If you do contract a deadly virus watching this film, it’ll have been worth it

Ah, I know what this is, you are thinking. Bridget and Frances will eventually bond and it’ll be cute and it is kind of like that, but also, not really, as so much happens along the way that doesn’t often happen in films or doesn’t happen truthfully. This explores the feelings and experiences women so often tuck away from sight, like abortion and not wanting to be a mother right now and post-natal depression and menstruation and bloodying sheets or blocking someone’s toilet with your tampon which, in real life, has only ever happened to all women everywhere. Menstruation is what half the population do every month for nigh on 40 years but we see it on screen practically never? I hadn’t properly thought about this before, but it does seem absurd, although don’t worry: there is more to this than periods. (See? See how I almost apologise for even mentioning them?)

Mostly, it’s not the periods (sorry, again) but the character work that proves so powerful. We care deeply about Bridget and Frances and where their story might go and, under director Alex Thompson, there are many beautifully handled moments, culminating in Bridget and Frances enacting a wonderfully affecting confession scene. This is never allowed to slip into cliché or cloying sentimentality and the ending, when it comes, is well earned and will definitely stay with you far longer than any baguette. Even the crayfish one. Which, I admit, is also pretty damned fine.

Now on to How To Build a Girl which has been adapted by Caitlin Moran from her semi-autobiographical novel and it’s not Gerwig-ian as it’s fit to bursting with plot, big performances, jokes, cameos and even border collies. But also it is warm-hearted and fun and, on occasion, quite moving, so in its own way it is terrific too.
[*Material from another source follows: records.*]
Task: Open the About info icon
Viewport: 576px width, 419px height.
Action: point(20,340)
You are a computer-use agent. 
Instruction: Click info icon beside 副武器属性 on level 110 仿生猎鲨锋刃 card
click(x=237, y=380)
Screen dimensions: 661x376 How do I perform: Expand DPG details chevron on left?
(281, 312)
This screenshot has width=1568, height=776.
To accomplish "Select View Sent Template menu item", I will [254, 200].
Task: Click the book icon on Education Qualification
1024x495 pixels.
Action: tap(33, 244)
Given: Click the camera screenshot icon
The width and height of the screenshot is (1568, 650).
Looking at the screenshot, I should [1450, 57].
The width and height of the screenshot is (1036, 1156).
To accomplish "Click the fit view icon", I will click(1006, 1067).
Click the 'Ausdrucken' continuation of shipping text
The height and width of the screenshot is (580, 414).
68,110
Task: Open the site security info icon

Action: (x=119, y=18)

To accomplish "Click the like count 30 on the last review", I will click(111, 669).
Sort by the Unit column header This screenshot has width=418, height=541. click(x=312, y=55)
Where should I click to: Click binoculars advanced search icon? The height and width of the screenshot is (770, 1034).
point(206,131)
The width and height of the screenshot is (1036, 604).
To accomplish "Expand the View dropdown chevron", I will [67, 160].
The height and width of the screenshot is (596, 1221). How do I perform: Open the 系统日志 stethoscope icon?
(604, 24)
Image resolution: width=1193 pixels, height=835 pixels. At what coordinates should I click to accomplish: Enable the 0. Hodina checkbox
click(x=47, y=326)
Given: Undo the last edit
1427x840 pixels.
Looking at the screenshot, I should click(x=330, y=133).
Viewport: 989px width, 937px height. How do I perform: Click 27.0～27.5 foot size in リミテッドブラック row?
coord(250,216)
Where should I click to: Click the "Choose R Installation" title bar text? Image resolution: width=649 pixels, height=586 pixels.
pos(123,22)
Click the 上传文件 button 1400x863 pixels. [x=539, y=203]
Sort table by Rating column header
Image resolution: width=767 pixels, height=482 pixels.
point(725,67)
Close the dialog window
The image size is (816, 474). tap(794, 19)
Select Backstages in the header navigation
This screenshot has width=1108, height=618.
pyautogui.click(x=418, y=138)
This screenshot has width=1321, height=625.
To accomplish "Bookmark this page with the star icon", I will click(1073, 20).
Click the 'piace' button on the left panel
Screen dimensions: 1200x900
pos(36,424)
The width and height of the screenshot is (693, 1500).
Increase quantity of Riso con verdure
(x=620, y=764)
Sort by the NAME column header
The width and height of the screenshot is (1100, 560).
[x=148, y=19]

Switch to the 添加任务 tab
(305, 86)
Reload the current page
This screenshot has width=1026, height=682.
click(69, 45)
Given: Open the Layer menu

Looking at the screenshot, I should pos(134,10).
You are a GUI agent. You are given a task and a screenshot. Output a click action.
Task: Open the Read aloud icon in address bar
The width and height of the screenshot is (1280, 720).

Directed by Coky Giedroyc, the film stars Beanie Feldstein as Johanna, a teenager who lives on a Midlands council estate with her feckless father and her depressed mother and umpteen brothers and those collies, illegally bred for sale. Johanna is not popular at school where the boys call her ‘lezzer’ and throw rocks at her. She has no friends but does have a collage on her bedroom wall made up of historical figures — Sylvia Plath, Freud, Elizabeth Taylor — who come to life and talk to her via cameos from Alexei Sayle, Lily Allen, Michael Sheen, Sharon Horgan… true cameo heaven. But back to the narrative, which has Johanna reinventing herself as a rock critic and, basically, becoming a bad person before becoming a good person again, but there are some great lines along the way — ‘I want to have sexual intercourse with someone who has a car!’ — and Feldstein races through it with tremendous verve and wit. So, if you don’t dare, this is the one worth staying in for. Up to you.